Palmatine alleviates hyperalgesia by inhibiting the expression of calcitonin gene-related peptide in the trigeminal ganglion of rats with chronic constriction injury of the infraorbital nerve.

Abstract

Trigeminal neuralgia is one of the most common of the neuropathic pains, and it can seriously influence patients' quality of life. Calcitonin gene-related peptide (CGRP) is a type of nociceptive neurotransmitter that is expressed in neurons of the trigeminal ganglion and plays a major part in transmitting pain. The rat model of trigeminal neuralgia was established by causing a chronic constriction injury of the infraorbital nerve (CCI-ION). Male Sprague-Dawley rats (n=24) were randomly divided into a sham control group (sham, n=6), sham-treated with palmatine group (sham+palmatine, n=6), trigeminal nerve model group (TN, n=6), and trigeminal nerve treated with palmatine group (TN+palmatine, n=6). Fifteen days after the operation the mechanical response threshold was decreased in the TN group compared with the sham group.

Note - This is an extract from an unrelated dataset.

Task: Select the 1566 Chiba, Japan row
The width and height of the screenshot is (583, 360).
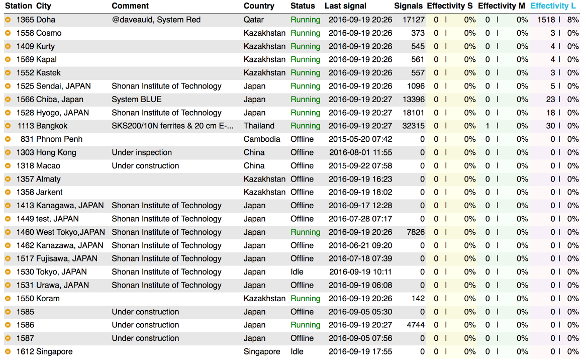Action: (x=292, y=100)
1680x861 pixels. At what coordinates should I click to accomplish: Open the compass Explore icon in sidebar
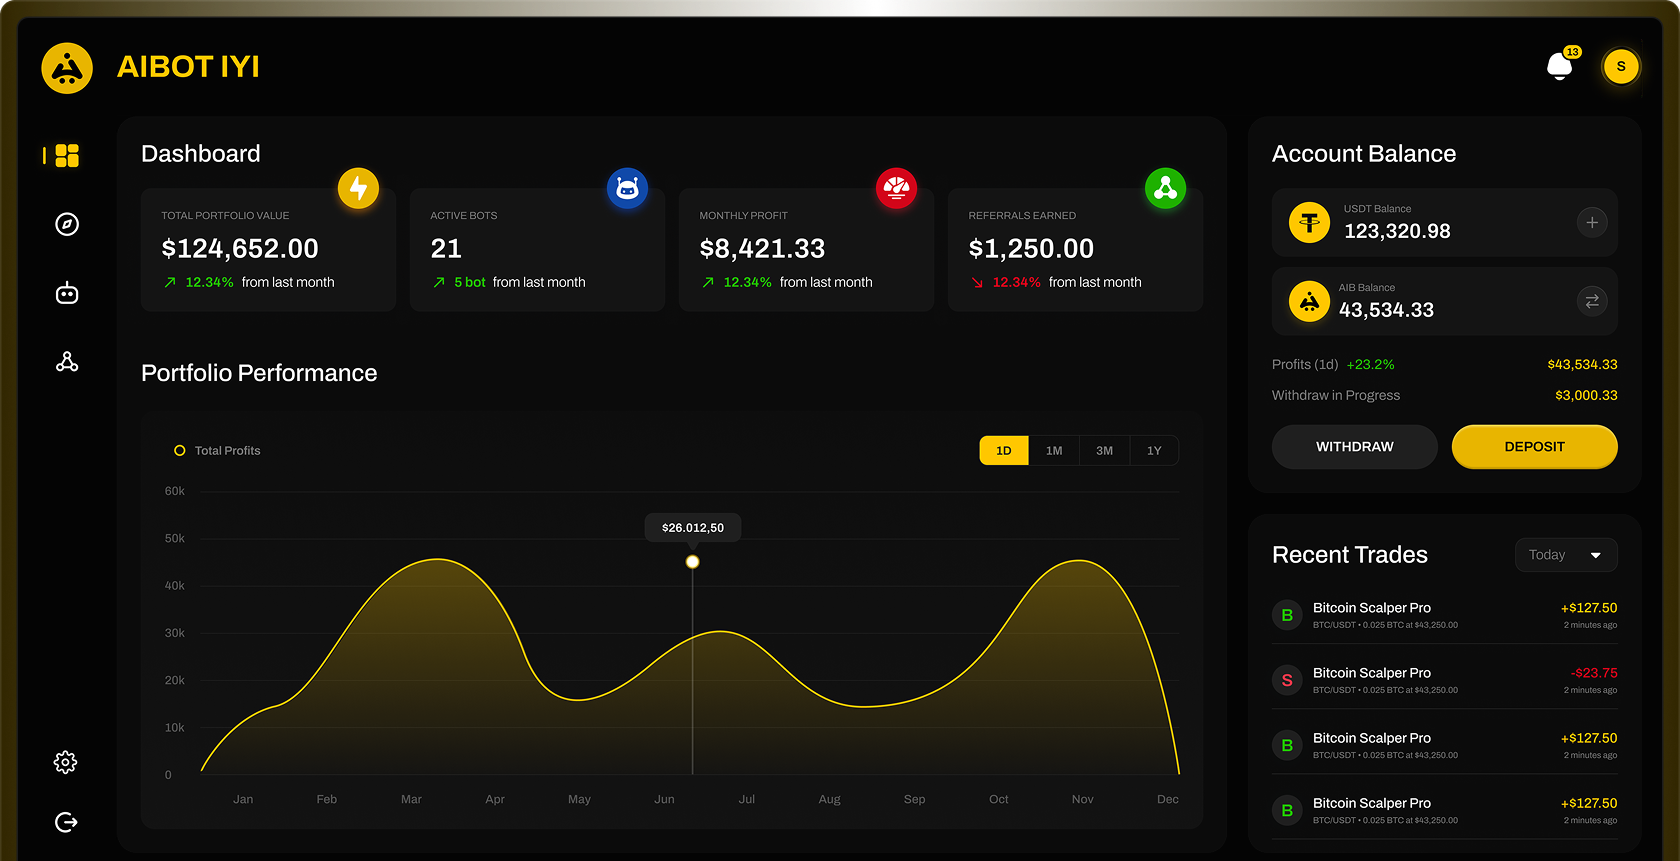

From postoperative day 7 to day 15, the mechanical response threshold in the TN+palmatine group significantly increased compared with the TN group. On postoperative day 15 the results of quantitative polymerase chain reaction (qPCR), immunohistochemical staining, and western blotting showed an obvious increase in expression of CGRP and its receptors, serum concentrations of interleukin-1β (IL-1β), and tumour necrosis factor-α (TNF-α), and phosphorylation of protein kinase C (PKC) in the trigeminal ganglia of the TN group compared with the sham group, but these increases could be down-regulated by treatment with palmatine. Palmatine might therefore have therapeutic potential for the treatment of trigeminal neuralgia by inhibiting the expression of CGRP and its receptors in trigeminal ganglia, suppressing the serum concentrations of IL-1β and TNF-α, and decreasing the phosphorylation of PKC in the trigeminal ganglia of affected rats.